Ich habe ein JavaBean, welches ein java.util.Set an anderen JavaBeans enthält. Nun gebe ich in meiner Struts(-Dialogs)-Action dieses Bean (nachdem es von Hibernate gefüllt wurde) an die Session ab, meine JSP soll nun diese Bean anzeigen.

Anzeige der Properties des 1. Beans - kein Problem. das geht einfach mit 


```
<bean:write property="nachname"
      name="app_attendants_data" />
```

Nun möchte ich aber alle Beans aus dem Set in einer table anzeigen. 
Und: möglichst viel JSTL benutzen, da es afaik wesentlich flexibler ist.
Dies funktioniert also:


```
<bean:define id="events" 
		name="app_attendants_data" 
		property="sperrereignisse" 
		type="java.util.Set"/>
<logic:iterate id="item" name="events">
	${item.vermerk}

</logic:iterate>
```


Jenes hingegen nicht mehr:


```
<c:forEach items="${events4}" var="app_attendants_data.sperrereignisse" varStatus="status">
   ${events4.vermerk}

</c:forEach>
```


Irgendwelche Ideen, warum?


----------



## Gast (10. Dez 2005)

Schau dir doch mal die Beschreibung zur jstl-for each loop an. 

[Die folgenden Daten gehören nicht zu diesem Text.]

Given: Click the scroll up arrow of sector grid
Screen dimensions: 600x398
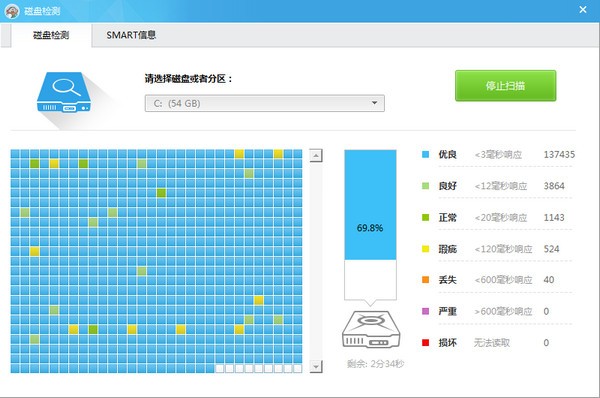Looking at the screenshot, I should click(316, 156).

items ist die collection (${strutsForm.PersonenListe}) und var ist die schleifen variable.  Z.B. person

Den Namen der Person zeigst du dann im Rupf mit ${person.name}  an.


----------



## Till (10. Dez 2005)

Okay, danke ich werde Montag in der Firma noch mal drüber schauen und mich wieder melden.

Gruß,
Till


----------



## Gast (11. Dez 2005)

Hallo,

wenn du das beruflich machst, dann solltest du statt übelstem try and error vielleicht mal etwas kluger vorgehen. Dazu gehört auch sich die Dokumentation anzuschauen.

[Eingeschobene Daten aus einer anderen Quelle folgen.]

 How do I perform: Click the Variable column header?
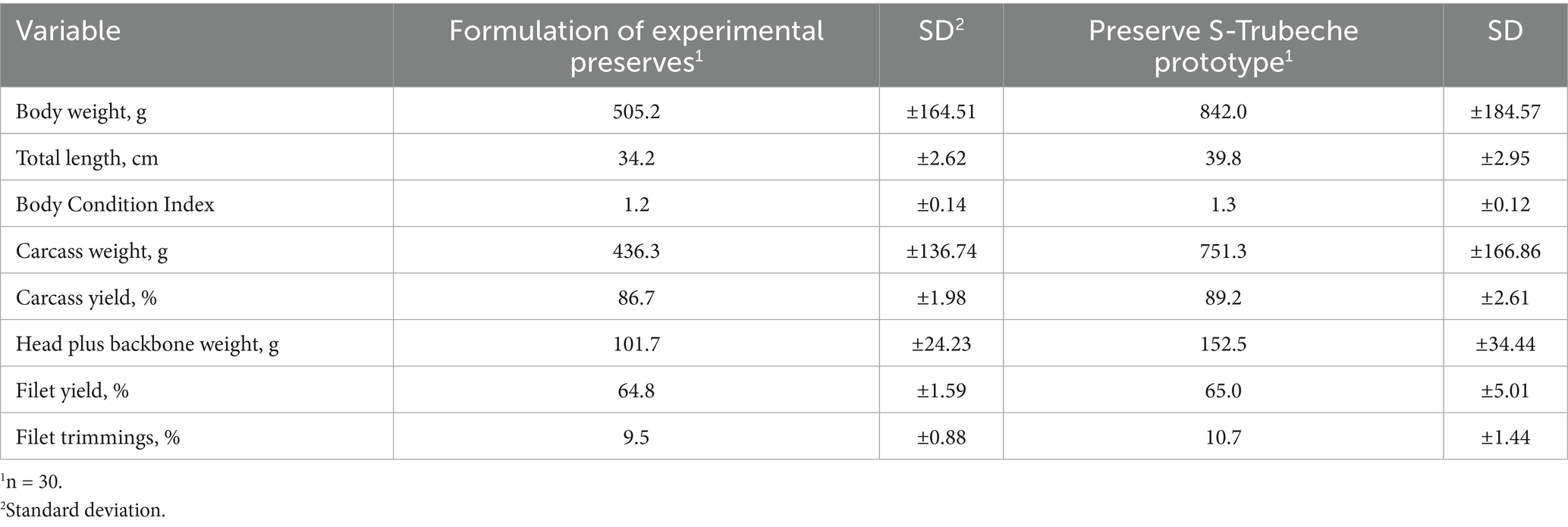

http://java.sun.com/products/jsp/jstl/
http://java.sun.com/products/jsp/jstl/1.1/docs/tlddocs/index.html


----------



## Gast (11. Dez 2005)

p.s. das bean:define kannst du dir bi der jstl sparen.


----------



## Till (12. Dez 2005)

Hallo Forum + Gäste,

mein Fehler war an sich klar: Man sollte var+items nicht vertauschen. Der Kommentar mit try+error stimmt auch; leider stehe ich ziemlich unter Zeitdruck, was manchmal eine kluge Vorgehensweise aushebelt.
Trotz alldem hat mir die Doku nicht weitergeholfen; jene Schleife ist im Sinne der API und produziert trotzdem keine Ausgabe (obwohl "${app_attendants_data.sperrereignisse}" beide Einträge zeigt).

Die Collection ist übrigens eine echte java.util.Collection (Im Bean intern als HashSet gehandhabt, was aber laut Doku gehen soll)


```
${app_attendants_data.sperrereignisse}

<c:forEach items="${app_attendants_data.sperrereignisse}" var="current">
   current: ${current.vermerk} ${current}

</c:forEach>
```



```
[db.pojos.SperrEreignis@1b2bcc2, db.pojos.SperrEreignis@ef1a78]
current:
```


Ich werde natürlich weiter lesen, bitte nehmt hier nur zur Kenntnis, dass hinter dem nun korrigierten Statement noch ein prinzipielles Problem steckt.

Vielen Dank nochmal für die Antworten

Till


----------



## Till (12. Dez 2005)

Ich habe jetzt die Lösung... obwohl ich schon erfolgreich die c-library verbaut habe und mich auch mit den taglib-uris beschäftigt habe, vergaß ich doch, die library einzubinden:


```
<%@ taglib uri="http://java.sun.com/jstl/core" prefix="c" %>
```

Ich schätze, ich habe einfach den Wald vor Bäumen nicht mehr gesehen.

Danke trotzdem an alle, die über mein Problem nachgedacht haben und insbesondere auch Gast, der mit seiner Einschätzung natürlich Recht hat!

Gruß und ne erfolgreiche Woche an alle ;-)

Tillinger


----------